Copy nothing from the entries below except the lines from the one containing "YAZARLAR (43, 17)" through the one containing "Toech (295, 2324)", and copy those exactly.

***** Data to examine

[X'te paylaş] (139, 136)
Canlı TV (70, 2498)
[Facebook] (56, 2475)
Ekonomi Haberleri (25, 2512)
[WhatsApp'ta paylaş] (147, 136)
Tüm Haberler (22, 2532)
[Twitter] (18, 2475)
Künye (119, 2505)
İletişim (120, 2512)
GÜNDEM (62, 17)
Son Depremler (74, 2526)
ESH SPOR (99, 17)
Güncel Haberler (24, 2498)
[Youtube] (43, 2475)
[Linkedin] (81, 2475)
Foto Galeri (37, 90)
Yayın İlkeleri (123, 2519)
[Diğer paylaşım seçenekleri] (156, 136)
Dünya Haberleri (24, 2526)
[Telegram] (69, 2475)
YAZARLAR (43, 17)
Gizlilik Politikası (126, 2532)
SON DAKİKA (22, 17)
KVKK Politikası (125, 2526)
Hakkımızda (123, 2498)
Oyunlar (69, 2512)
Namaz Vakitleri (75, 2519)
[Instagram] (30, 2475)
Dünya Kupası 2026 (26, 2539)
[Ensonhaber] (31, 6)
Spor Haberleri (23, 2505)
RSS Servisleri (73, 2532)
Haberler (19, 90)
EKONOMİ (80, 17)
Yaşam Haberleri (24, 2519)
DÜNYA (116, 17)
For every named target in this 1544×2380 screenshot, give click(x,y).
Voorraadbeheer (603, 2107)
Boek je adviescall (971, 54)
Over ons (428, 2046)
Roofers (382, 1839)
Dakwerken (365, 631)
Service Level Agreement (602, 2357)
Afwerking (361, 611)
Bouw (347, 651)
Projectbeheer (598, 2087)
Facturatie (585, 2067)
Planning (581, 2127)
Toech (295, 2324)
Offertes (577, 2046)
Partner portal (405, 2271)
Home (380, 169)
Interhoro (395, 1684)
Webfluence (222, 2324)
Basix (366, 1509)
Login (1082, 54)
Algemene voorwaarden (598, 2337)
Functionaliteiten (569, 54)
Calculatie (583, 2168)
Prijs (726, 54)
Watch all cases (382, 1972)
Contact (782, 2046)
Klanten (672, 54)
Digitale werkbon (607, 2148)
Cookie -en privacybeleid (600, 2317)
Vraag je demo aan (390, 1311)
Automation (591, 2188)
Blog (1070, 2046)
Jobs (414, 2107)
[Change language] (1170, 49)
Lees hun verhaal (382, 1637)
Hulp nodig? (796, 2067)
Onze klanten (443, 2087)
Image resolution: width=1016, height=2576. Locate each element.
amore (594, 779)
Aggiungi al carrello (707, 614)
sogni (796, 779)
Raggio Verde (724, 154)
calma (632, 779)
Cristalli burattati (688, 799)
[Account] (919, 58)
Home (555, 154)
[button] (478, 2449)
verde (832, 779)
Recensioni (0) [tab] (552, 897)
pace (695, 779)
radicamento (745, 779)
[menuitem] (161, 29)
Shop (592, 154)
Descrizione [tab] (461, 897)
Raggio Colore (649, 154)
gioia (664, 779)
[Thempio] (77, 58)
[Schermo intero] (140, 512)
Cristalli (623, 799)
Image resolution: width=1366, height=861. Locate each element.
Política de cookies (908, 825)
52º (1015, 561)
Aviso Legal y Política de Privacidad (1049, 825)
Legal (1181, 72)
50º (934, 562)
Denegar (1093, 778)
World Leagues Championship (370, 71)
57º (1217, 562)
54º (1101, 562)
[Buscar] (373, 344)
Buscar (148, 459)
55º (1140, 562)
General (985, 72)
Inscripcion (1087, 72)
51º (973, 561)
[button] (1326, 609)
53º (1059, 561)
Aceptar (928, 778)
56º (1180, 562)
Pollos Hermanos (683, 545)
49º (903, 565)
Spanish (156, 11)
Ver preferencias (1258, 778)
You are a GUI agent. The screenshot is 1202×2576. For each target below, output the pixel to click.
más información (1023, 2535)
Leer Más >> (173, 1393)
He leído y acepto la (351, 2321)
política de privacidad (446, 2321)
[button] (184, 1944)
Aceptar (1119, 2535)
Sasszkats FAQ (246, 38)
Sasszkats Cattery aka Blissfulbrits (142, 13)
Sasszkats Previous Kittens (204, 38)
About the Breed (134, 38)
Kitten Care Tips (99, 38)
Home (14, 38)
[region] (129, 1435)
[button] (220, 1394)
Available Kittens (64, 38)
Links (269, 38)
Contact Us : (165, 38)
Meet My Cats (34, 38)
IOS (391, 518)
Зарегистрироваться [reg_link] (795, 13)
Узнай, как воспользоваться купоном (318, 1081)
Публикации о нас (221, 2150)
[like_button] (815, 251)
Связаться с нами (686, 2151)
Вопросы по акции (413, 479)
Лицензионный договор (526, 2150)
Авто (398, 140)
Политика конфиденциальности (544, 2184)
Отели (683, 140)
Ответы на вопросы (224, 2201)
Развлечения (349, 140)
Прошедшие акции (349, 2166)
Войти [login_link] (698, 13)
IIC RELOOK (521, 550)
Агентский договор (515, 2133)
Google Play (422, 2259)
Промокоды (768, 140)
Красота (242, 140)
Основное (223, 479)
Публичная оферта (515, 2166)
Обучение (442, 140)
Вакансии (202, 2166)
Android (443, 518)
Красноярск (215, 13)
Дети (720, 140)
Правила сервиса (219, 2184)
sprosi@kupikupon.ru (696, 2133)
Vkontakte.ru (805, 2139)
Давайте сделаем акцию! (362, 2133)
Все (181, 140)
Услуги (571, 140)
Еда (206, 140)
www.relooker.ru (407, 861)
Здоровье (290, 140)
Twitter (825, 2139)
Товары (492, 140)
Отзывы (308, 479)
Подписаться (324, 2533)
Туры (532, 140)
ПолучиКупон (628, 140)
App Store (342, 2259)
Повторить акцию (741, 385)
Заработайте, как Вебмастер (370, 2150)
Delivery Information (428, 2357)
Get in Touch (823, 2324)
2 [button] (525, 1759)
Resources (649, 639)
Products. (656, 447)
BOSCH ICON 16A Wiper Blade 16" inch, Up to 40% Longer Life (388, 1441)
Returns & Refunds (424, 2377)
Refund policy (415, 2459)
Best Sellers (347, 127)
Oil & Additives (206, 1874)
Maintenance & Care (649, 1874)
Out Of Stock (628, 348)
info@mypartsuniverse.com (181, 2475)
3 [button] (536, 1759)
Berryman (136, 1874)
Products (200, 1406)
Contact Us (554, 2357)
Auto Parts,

**********

*Task answer:*
YAZARLAR (43, 17)
Gizlilik Politikası (126, 2532)
SON DAKİKA (22, 17)
KVKK Politikası (125, 2526)
Hakkımızda (123, 2498)
Oyunlar (69, 2512)
Namaz Vakitleri (75, 2519)
[Instagram] (30, 2475)
Dünya Kupası 2026 (26, 2539)
[Ensonhaber] (31, 6)
Spor Haberleri (23, 2505)
RSS Servisleri (73, 2532)
Haberler (19, 90)
EKONOMİ (80, 17)
Yaşam Haberleri (24, 2519)
DÜNYA (116, 17)
For every named target in this 1544×2380 screenshot, give click(x,y).
Voorraadbeheer (603, 2107)
Boek je adviescall (971, 54)
Over ons (428, 2046)
Roofers (382, 1839)
Dakwerken (365, 631)
Service Level Agreement (602, 2357)
Afwerking (361, 611)
Bouw (347, 651)
Projectbeheer (598, 2087)
Facturatie (585, 2067)
Planning (581, 2127)
Toech (295, 2324)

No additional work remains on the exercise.